What I found fascinating was how each player opened up about their lives during baseball and after, and how a common theme was the differences. For instance, the players who had divorced their wives from their playing days understood how and why their marriages ended. In short, being away from home for roughly half of each year, away from wives and children, makes it difficult to be husbands and fathers. This theme made me appreciate the monotony of everyday life, and it helped to humanize the athletes we all look up to in our own way. Furthermore, it was also evident that the players whose own fathers were not ideal served as prime examples of what NOT to do, and whenever Balukjian got a chance to talk to those players’ kids for the story, it showed through with admiration and affection.

In a handful of chapters, I found myself relating to the players themselves, rather than the author. Oddly, one of the players I felt an immediate connection to was Rick Sutcliffe. When he was offered a job at the Major League level after his playing days ended, he told the story of how he requested going instead to Idaho and a low-level minor league team. I immediately thought of my newspaper career and how the most fun I’ve ever had reporting was in small towns. As a managing editor of a weekly in suburban Des Moines, and as a reporter here in Western New York, I always felt I was doing a community service. It was a joy to “be there” and then tell a story about it. In short, it was about “heart” and never, ever, about the money.

I also found myself nodding with the back-and-forth written about Jaime Cocanower and his wife Gini. This chapter, called “The Battery,” showed how marriages can last when the couples in them work together, like a pitcher and catcher. Support each other when necessary, back off if needed, and remember to have fun. (The fun part is nailed here as Balukjian met up with the Cocanowers on July 4th Weekend for a barbecue and even played a hysterical game of Cards Against Humanity with them.)

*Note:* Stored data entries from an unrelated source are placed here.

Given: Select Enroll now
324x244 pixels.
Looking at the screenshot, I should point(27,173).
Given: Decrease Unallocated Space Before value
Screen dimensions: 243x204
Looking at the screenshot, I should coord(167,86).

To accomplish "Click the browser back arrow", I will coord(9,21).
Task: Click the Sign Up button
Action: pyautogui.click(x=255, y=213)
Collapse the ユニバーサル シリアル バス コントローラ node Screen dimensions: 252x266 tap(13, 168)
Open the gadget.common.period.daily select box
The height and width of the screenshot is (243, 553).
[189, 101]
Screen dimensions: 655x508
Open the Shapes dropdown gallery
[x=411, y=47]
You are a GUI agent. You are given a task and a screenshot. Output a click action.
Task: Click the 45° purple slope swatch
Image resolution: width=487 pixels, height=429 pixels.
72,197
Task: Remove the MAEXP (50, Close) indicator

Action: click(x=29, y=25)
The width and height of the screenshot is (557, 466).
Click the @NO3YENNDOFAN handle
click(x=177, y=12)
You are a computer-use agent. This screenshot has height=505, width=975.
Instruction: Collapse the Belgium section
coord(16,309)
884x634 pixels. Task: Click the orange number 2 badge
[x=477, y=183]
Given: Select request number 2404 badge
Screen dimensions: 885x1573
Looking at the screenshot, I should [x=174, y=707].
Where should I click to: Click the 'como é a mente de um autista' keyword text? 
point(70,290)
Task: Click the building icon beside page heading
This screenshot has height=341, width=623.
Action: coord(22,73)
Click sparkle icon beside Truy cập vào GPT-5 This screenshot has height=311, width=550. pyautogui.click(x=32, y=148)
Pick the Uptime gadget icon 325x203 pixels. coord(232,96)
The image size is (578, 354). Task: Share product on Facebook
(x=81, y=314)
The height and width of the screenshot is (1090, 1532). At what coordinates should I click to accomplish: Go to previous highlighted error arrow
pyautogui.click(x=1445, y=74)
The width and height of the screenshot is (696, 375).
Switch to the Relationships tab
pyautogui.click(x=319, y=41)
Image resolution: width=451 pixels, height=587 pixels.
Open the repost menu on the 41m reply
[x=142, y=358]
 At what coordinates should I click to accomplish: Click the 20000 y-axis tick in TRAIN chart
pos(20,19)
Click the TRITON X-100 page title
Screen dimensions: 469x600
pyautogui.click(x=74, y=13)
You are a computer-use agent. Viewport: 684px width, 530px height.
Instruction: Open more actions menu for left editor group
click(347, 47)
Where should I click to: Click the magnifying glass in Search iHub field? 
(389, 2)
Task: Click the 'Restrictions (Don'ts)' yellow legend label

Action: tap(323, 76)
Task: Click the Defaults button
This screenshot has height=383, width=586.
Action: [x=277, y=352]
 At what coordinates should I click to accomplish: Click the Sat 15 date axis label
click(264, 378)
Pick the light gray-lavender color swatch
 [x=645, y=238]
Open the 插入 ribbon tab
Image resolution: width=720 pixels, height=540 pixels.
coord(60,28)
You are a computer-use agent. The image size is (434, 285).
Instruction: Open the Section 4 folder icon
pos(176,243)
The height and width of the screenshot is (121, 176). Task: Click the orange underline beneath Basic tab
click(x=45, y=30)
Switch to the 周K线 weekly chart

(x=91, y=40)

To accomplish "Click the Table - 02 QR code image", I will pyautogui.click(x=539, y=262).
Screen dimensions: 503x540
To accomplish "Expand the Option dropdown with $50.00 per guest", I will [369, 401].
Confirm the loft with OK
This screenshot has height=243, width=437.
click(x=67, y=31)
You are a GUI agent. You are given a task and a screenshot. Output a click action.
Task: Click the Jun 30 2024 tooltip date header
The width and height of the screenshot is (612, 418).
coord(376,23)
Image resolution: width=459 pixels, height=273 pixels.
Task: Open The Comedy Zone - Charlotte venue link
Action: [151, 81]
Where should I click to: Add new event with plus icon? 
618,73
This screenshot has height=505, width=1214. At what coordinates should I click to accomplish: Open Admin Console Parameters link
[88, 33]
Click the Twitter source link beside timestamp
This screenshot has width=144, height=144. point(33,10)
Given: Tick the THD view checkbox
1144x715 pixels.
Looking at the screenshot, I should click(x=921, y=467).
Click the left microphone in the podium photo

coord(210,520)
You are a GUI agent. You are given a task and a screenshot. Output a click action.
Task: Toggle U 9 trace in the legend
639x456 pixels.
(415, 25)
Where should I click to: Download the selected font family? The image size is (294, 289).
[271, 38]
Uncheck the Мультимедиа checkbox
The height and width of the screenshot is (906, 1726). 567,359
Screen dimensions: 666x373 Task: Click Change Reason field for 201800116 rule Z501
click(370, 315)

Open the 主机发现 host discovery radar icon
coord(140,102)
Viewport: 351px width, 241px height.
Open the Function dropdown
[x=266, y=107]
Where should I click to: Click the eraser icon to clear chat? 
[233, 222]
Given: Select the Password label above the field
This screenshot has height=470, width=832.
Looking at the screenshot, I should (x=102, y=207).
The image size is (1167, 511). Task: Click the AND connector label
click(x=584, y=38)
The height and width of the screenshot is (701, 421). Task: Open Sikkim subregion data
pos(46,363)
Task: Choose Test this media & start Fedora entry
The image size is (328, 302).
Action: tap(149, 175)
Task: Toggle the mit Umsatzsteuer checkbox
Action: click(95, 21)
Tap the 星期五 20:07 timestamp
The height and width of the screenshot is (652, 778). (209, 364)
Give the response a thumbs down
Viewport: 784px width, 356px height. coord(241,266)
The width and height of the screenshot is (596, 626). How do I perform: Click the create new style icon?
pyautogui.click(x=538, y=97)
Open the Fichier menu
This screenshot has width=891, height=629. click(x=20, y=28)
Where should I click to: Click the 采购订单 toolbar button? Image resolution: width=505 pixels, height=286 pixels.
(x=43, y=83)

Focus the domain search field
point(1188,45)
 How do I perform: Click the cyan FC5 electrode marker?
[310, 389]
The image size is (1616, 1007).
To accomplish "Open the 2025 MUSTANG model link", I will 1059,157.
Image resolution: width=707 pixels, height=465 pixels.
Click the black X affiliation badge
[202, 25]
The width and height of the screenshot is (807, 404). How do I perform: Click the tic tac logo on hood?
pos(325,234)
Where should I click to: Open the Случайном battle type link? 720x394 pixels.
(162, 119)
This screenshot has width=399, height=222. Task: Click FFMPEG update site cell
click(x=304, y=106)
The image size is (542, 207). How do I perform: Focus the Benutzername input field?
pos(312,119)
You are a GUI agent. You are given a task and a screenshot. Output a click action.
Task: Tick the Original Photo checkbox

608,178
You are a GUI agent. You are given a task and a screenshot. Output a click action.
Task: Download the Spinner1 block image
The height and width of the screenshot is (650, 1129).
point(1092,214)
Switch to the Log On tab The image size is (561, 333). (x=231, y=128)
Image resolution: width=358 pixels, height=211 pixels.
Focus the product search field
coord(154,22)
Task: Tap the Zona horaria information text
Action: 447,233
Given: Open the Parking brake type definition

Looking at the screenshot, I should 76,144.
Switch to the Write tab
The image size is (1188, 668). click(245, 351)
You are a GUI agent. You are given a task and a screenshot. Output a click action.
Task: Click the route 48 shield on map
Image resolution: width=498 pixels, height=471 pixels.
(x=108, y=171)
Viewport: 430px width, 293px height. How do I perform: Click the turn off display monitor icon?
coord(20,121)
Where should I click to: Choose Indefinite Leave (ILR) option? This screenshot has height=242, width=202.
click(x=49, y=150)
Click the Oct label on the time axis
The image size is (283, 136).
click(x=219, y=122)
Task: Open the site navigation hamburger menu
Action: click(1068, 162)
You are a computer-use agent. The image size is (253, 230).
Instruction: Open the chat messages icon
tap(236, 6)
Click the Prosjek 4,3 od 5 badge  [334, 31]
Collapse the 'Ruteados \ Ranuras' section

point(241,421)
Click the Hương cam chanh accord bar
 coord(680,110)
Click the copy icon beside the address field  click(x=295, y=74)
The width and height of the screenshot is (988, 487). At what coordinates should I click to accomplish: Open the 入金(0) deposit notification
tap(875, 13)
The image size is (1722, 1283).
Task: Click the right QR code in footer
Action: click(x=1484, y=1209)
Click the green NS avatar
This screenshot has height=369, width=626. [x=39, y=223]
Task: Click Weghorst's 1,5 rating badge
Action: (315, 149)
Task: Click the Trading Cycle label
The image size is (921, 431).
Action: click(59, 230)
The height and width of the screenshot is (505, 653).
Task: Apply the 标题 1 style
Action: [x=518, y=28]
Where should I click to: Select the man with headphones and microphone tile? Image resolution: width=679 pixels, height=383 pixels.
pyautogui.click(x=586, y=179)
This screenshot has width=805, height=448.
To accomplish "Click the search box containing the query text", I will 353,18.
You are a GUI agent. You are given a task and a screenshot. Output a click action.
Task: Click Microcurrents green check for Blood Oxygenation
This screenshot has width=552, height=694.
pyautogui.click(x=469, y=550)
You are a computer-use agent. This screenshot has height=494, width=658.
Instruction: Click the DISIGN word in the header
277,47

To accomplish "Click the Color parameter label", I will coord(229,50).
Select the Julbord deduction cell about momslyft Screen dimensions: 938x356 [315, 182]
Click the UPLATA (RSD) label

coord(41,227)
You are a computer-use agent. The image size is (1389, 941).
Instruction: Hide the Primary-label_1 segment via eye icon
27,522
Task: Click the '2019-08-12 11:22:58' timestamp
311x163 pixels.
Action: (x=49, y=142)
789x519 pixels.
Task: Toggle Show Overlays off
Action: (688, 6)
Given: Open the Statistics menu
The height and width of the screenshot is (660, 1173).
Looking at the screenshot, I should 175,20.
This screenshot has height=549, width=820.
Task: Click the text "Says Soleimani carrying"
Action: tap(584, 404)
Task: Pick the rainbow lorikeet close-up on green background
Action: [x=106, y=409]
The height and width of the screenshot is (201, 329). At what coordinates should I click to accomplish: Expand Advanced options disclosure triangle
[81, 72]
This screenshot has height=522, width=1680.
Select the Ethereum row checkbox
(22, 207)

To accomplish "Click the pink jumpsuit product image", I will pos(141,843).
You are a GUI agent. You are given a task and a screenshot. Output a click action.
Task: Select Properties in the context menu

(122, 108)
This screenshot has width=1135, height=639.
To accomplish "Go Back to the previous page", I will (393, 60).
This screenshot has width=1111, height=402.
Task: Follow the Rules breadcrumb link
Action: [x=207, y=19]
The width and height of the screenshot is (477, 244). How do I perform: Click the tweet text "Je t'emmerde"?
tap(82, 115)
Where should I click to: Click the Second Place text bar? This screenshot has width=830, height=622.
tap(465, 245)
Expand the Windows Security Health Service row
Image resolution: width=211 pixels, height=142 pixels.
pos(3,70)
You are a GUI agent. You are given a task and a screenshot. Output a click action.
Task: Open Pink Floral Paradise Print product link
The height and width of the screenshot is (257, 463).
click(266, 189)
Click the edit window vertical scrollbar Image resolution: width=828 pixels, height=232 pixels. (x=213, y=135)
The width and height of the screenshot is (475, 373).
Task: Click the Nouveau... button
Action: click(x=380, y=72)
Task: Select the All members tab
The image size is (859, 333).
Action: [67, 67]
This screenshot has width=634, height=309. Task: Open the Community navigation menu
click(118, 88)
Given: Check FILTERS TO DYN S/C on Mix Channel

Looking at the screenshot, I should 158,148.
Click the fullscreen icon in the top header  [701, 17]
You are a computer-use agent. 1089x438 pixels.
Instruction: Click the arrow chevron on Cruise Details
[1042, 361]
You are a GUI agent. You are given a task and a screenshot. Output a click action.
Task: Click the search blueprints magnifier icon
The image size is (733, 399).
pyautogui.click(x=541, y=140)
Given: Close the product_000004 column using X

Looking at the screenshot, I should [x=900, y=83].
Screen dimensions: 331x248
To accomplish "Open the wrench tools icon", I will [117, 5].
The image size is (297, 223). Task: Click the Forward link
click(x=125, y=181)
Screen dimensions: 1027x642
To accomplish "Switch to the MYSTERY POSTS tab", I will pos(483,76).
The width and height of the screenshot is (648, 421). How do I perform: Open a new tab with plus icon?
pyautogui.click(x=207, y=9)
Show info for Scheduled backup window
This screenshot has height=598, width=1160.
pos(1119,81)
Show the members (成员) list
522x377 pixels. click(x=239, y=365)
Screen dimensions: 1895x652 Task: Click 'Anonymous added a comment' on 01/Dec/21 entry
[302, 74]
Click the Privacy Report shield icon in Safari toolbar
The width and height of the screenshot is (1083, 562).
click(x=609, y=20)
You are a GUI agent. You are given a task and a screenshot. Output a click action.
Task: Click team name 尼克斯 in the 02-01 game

Another thing to note was that in the chapter about Coleman there was a story from his playing days about him not knowing who Jackie Robinson was. This reminded me of a scene in the movie Little Big League when a young player looks to a veteran and says, “The Dodgers played in Brooklyn?”

Stuff like this is too common in baseball, and with a game that has such a history, I wish that players who are entering the Majors had some sort of “Baseball History 101” by the time they got to Triple-A. (This isn’t necessarily part of the book, but the book made me think of this.)

Wrapping this up, I’ll mention this: I’m turning 40 in July. Most of the players were done with their playing careers before that age. (Fisk played a bit longer.)

Supposedly, life begins at 40, if the funny gifts are to be believed. But if life is like a baseball game, then maybe 40 is just a line of demarcation in a series of games. The Wax Pack showed me that.

I was never an athlete, so I can’t say that I know what it must have been like for the players featured in Balukjian’s quest. However, I can say that the job and career I once had and took pride in will likely never return in a way that will allow me to re-enter that field. In my own way, the game I played told me it was time to go. So I have decided to “play a new game.” I’m going back to school starting this summer to work my way toward certification in a new career. I’m still writing the book I introduced on this site last year (it’s a slow process and much more intensive than I ever dreamed it would be). I started working out again.

If there’s another game on the horizon, I want to be ready.

Howie Balaban would love to find the time and money to do a hockey version of The Wax Pack. However, he knows if that ever were to happen, every former NHLer would just laugh at his lack of skating ability.